### EXERCISE OBJECTIVE
Copy the rows below, switching "agent" to "assistant" wherever it appears and changing nothing else.

>> BEGIN

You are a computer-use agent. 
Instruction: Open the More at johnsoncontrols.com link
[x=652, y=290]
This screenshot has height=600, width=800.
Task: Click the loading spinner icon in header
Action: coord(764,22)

>> END

### TASK RESULT
You are a computer-use assistant. 
Instruction: Open the More at johnsoncontrols.com link
[x=652, y=290]
This screenshot has height=600, width=800.
Task: Click the loading spinner icon in header
Action: coord(764,22)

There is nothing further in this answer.